- [EXERCISE OBJECTIVE]:
Beginning with the line where "[Search] (140, 11)" occurs, set down each line of the records through the final one, exactly and without additions.
*** RECORDS FOR THIS TASK Section Begins ***
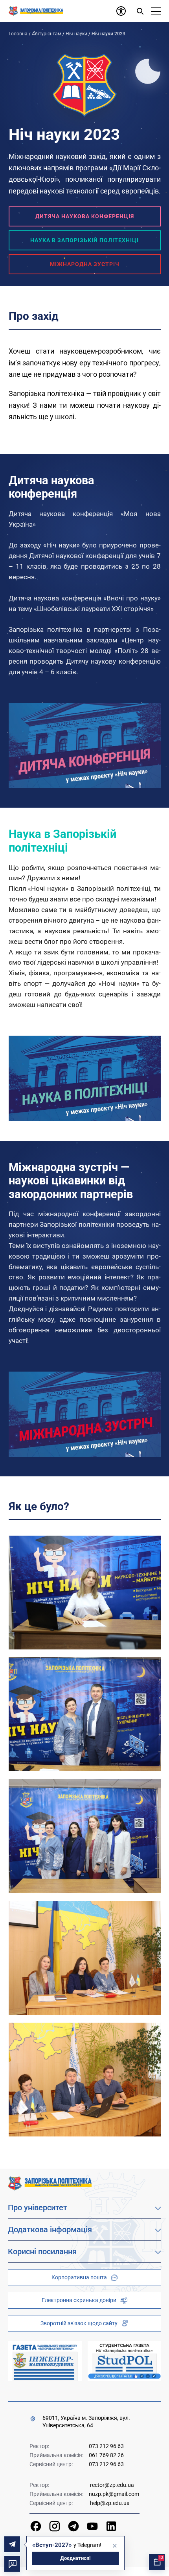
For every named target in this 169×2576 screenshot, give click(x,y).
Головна (18, 33)
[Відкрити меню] (156, 11)
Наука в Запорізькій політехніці (84, 240)
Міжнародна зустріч (84, 264)
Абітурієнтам (46, 33)
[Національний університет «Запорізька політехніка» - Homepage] (50, 2183)
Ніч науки (76, 33)
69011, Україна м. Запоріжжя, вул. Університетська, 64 (86, 2422)
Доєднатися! (75, 2558)
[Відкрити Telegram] (12, 2544)
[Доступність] (121, 11)
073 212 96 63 (106, 2446)
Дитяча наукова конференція (84, 216)
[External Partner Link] (45, 2361)
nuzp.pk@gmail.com (114, 2494)
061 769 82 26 (106, 2455)
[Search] (140, 11)
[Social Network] (35, 2526)
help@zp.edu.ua (110, 2503)
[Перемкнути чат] (12, 2564)
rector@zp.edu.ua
*** RECORDS FOR THIS TASK Section Ends ***
- [WRITTEN SOLUTION]:
[Search] (140, 11)
[Social Network] (35, 2526)
help@zp.edu.ua (110, 2503)
[Перемкнути чат] (12, 2564)
rector@zp.edu.ua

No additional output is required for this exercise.